(Beginning of DATASET)

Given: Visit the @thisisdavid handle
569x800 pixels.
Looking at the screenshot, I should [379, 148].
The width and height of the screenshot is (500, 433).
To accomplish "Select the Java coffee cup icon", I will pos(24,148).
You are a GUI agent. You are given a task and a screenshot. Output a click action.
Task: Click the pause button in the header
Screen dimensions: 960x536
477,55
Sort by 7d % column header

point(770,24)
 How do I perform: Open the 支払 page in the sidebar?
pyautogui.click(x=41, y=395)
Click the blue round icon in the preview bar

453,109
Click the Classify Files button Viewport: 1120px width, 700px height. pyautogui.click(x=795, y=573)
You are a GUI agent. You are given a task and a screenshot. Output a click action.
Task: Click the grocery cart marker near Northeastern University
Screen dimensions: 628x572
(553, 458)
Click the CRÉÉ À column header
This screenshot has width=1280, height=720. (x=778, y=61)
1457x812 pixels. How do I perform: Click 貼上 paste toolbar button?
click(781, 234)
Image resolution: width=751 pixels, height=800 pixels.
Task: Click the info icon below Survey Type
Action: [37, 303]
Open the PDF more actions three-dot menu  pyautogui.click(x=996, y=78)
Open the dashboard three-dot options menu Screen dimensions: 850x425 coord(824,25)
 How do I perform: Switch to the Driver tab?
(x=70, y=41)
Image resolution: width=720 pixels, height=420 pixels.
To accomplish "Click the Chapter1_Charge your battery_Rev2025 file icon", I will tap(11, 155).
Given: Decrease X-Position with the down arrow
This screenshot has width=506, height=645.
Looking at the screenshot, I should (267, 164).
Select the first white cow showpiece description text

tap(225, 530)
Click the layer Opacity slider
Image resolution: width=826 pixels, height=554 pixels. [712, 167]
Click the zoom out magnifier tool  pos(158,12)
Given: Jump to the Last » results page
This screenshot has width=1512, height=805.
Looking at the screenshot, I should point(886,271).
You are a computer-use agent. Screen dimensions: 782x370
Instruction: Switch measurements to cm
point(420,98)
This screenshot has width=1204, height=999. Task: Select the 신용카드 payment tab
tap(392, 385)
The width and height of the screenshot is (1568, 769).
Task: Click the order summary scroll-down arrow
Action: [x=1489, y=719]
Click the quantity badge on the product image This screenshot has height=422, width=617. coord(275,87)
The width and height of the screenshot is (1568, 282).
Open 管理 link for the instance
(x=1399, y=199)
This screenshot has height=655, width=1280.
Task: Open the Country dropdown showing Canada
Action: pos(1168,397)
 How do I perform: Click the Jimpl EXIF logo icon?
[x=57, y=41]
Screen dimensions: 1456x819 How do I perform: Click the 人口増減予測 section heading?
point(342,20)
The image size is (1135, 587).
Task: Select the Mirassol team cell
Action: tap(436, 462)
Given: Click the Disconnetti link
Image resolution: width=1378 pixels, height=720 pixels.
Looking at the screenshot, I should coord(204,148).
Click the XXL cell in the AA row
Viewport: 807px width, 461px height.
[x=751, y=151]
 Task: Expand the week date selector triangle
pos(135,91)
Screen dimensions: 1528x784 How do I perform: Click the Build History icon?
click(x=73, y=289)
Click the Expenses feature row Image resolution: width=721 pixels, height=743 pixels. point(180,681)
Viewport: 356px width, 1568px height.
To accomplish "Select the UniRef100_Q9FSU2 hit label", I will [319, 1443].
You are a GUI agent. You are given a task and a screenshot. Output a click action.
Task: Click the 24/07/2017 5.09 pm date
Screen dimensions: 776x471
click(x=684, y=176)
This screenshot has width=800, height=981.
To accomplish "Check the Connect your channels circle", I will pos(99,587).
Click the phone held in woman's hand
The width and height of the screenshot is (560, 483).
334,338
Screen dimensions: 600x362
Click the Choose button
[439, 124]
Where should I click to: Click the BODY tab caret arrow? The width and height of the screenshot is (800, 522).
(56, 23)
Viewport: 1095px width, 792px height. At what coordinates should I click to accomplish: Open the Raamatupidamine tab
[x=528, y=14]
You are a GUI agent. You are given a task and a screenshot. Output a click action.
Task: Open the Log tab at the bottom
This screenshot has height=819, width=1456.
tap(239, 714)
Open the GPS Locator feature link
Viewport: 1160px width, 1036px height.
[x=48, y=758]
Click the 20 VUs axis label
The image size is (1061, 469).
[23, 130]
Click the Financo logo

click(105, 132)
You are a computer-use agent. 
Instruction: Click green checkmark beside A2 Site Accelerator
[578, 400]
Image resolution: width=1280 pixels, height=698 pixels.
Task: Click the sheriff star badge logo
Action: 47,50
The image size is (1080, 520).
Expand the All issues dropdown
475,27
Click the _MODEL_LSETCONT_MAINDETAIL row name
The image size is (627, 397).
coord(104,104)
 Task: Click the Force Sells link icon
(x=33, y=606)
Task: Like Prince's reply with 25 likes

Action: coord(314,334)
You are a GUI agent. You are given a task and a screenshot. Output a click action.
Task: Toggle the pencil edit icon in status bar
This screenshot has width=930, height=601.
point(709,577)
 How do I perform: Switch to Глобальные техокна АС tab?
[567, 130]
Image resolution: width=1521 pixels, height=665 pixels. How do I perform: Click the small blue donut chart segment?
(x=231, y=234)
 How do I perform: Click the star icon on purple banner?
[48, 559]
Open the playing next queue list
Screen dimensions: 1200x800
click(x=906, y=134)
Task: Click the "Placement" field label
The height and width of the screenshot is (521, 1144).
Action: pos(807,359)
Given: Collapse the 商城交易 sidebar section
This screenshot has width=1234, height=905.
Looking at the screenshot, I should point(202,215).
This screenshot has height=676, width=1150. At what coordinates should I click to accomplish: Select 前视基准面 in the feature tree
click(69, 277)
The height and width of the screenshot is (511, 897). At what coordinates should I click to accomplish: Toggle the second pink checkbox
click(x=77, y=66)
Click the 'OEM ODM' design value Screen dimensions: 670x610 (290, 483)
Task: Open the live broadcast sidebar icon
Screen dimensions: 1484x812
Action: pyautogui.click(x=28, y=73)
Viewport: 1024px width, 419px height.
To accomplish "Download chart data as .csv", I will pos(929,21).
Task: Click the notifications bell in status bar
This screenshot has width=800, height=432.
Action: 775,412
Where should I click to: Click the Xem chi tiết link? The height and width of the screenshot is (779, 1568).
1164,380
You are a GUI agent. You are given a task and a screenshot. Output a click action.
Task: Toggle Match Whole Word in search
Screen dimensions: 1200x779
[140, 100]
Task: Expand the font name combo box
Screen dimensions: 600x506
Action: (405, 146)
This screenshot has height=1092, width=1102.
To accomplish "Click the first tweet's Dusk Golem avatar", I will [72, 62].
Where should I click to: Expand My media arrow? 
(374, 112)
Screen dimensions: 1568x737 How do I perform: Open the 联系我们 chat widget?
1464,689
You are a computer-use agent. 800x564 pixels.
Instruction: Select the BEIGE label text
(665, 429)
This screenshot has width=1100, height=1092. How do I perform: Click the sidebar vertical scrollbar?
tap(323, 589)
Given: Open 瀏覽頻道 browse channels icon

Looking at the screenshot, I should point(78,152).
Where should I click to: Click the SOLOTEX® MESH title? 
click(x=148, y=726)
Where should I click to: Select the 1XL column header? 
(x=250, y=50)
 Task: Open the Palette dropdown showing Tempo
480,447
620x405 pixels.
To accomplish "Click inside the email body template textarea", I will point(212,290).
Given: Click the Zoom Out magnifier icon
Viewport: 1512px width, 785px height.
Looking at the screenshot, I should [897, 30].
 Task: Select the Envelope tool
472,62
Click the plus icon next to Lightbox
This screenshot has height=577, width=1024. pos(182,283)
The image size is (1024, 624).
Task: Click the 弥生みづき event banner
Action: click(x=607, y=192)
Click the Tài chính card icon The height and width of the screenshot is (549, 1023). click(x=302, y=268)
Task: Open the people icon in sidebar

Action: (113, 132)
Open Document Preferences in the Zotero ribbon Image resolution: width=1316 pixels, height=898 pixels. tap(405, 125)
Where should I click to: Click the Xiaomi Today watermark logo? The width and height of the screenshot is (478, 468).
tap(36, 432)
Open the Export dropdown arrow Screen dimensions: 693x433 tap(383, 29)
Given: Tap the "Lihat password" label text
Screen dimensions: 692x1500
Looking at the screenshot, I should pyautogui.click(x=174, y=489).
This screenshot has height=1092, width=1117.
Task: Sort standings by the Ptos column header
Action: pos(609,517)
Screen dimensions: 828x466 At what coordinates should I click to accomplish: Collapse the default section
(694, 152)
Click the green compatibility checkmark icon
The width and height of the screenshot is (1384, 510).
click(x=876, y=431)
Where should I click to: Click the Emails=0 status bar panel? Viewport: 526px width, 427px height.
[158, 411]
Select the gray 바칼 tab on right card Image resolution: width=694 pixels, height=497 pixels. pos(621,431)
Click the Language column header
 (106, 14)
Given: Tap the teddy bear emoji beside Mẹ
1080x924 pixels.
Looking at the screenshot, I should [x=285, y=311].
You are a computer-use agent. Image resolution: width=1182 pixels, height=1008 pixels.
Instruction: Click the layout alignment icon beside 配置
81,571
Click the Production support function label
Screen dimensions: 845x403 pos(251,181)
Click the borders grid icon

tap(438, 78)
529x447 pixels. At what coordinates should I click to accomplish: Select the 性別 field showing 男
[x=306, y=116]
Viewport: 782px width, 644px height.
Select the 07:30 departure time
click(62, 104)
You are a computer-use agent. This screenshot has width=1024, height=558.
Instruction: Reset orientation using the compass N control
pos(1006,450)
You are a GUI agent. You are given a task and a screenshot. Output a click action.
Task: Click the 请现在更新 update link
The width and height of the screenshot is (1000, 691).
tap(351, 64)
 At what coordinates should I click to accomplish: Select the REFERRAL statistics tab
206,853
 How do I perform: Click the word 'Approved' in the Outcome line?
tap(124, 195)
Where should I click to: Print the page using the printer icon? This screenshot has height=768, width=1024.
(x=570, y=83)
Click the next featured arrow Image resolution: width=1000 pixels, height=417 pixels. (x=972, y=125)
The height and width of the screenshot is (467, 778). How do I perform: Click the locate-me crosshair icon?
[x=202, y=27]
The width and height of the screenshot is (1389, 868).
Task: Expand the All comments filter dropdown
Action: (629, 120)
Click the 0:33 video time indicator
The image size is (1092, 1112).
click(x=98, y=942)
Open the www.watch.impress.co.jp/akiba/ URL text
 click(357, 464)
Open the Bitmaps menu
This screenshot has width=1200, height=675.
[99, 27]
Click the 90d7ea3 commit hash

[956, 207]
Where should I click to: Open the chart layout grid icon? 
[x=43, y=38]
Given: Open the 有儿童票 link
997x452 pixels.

(End of DATASET)

PROBLEM.
Considering only lines of the records that hold the string "computer", state how many there are and nothing else.

EXPECTED OUTPUT.
5